Der Rheinberger hatte den Vorfall aus seiner Sicht geschildert. Der 50-Jährige arbeite ehrenamtlich als Fahrer und bringe Notärzte zu Unfallstellen, sagte er vor Gericht. So auch an dem Tag im Dezember 2014. In Moers hatte es den Verdacht auf Gasaustritt in einem Haus auf der Donaustraße gegeben. Die Straße war von mehreren Rettungswagen blockiert. Der BMW habe im Weg gestanden und die Zufahrt versperrt, sagte der 50-Jährige. Er sei ausgestiegen und zum Haus gelaufen. Dabei sei er wohl versehentlich mit dem Fuß gegen den Wagen gestoßen.

Es sei ein stressiger Einsatz gewesen und es tue ihm leid, wenn er dadurch einen Schaden verursachte, sagte der Rheinberger. Der Fahrer habe prompt reagiert und ihn als "fettes Schwein" beleidigt. Davon habe er sich nicht beirren lassen und erst einmal nach Verletzten am Einsatzort gesehen. Er habe auch überhaupt nicht in Erwägung gezogen, dass durch seinen versehentlichen Tritt ein Schaden am Fahrzeug entstanden sein könnte. Der mutmaßliche Geschädigte hatte daraufhin Anzeige erstattet und eine Schadensmeldung eingereicht.

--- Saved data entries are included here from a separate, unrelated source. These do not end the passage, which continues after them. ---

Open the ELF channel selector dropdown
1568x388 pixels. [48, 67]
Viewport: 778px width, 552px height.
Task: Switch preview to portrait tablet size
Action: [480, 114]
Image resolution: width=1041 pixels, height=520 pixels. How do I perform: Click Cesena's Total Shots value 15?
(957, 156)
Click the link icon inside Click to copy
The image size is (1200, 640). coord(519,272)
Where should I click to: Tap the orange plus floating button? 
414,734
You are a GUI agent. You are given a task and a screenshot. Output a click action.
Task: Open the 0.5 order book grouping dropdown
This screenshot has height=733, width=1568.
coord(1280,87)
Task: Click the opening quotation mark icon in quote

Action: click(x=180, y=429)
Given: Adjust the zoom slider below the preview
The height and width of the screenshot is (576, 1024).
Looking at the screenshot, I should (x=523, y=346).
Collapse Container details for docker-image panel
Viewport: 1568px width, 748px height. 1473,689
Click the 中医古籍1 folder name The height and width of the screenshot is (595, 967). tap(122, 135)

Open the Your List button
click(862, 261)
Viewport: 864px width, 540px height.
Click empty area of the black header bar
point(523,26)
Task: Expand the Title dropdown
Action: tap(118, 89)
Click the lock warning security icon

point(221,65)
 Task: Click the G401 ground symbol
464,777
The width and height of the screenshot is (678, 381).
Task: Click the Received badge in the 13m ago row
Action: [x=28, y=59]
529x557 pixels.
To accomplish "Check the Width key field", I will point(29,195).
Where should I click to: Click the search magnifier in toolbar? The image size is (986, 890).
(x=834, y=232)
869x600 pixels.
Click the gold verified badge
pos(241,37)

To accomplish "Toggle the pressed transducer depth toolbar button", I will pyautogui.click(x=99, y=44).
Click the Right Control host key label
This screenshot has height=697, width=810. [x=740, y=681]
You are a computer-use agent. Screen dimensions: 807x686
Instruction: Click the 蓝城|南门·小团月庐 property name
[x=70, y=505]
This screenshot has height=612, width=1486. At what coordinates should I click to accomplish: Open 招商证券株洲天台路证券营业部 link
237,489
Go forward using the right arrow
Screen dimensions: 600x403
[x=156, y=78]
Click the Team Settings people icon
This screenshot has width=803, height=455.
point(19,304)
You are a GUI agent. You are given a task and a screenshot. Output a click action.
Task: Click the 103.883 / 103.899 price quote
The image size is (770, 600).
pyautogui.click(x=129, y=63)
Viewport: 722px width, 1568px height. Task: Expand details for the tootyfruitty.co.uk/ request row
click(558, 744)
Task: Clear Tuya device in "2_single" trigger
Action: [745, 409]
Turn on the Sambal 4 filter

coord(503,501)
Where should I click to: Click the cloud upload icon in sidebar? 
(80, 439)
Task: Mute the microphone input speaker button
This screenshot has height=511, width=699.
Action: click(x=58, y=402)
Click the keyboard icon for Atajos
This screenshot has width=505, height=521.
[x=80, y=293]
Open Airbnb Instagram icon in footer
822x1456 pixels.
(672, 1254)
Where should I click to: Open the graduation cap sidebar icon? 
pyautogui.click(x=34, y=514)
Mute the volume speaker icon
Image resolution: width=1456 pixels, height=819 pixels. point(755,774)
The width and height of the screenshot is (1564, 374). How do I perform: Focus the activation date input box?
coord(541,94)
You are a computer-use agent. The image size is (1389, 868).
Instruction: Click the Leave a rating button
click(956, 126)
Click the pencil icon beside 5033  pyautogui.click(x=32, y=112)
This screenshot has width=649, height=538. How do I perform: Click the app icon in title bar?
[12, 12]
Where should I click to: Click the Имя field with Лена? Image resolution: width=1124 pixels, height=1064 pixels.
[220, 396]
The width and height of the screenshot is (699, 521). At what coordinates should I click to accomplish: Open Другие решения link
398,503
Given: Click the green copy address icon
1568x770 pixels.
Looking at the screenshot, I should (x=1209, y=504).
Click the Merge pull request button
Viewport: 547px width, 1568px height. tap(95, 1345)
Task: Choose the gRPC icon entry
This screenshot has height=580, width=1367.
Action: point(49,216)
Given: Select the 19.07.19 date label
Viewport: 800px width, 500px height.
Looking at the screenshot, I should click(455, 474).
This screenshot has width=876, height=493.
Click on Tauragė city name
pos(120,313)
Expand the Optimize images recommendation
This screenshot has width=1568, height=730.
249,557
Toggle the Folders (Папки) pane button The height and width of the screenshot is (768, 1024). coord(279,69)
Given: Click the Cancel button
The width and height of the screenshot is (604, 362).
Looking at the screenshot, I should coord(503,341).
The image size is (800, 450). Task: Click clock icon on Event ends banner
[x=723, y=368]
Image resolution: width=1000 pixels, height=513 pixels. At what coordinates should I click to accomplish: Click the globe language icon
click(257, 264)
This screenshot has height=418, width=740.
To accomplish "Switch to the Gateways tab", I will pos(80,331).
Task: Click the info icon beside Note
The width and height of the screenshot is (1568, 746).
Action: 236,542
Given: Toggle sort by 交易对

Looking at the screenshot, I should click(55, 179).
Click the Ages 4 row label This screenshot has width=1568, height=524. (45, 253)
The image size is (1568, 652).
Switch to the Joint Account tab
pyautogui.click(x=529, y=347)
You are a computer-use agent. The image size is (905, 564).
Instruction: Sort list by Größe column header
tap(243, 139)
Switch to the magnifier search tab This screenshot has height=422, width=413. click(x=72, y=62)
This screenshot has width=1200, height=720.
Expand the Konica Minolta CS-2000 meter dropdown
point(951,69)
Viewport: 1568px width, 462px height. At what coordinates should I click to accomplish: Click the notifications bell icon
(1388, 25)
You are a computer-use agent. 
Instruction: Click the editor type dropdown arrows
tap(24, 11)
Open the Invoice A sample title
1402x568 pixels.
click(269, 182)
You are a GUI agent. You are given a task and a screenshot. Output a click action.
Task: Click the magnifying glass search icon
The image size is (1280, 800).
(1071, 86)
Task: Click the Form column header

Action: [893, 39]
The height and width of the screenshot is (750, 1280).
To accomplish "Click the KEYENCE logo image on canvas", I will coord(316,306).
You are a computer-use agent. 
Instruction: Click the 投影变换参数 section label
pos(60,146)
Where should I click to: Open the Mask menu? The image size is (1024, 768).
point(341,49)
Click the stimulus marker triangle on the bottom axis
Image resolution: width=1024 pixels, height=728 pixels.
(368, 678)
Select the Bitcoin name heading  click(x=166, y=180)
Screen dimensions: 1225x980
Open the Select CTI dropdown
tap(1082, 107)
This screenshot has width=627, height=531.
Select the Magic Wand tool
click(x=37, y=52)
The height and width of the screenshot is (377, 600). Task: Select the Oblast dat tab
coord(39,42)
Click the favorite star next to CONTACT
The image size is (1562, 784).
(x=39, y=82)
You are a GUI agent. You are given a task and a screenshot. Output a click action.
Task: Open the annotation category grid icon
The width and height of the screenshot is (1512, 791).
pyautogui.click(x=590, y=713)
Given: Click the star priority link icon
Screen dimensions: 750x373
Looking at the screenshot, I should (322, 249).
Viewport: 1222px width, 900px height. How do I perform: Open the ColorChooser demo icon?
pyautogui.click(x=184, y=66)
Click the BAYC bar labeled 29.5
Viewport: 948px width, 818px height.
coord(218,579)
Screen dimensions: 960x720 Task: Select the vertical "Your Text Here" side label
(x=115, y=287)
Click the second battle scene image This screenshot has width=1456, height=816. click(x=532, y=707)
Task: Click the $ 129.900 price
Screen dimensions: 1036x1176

Der Richter besah sich die Fotos und das Gutachten genau und folgerte: "Diese Beschädigungen sind mit Sicherheit nicht durch Bein oder Schuh verursacht worden." Dem schloss sich der Vertreter der Staatsanwaltschaft an: "Das kommt mit Sicherheit nicht hin, das ist mir auch klar", sagte er.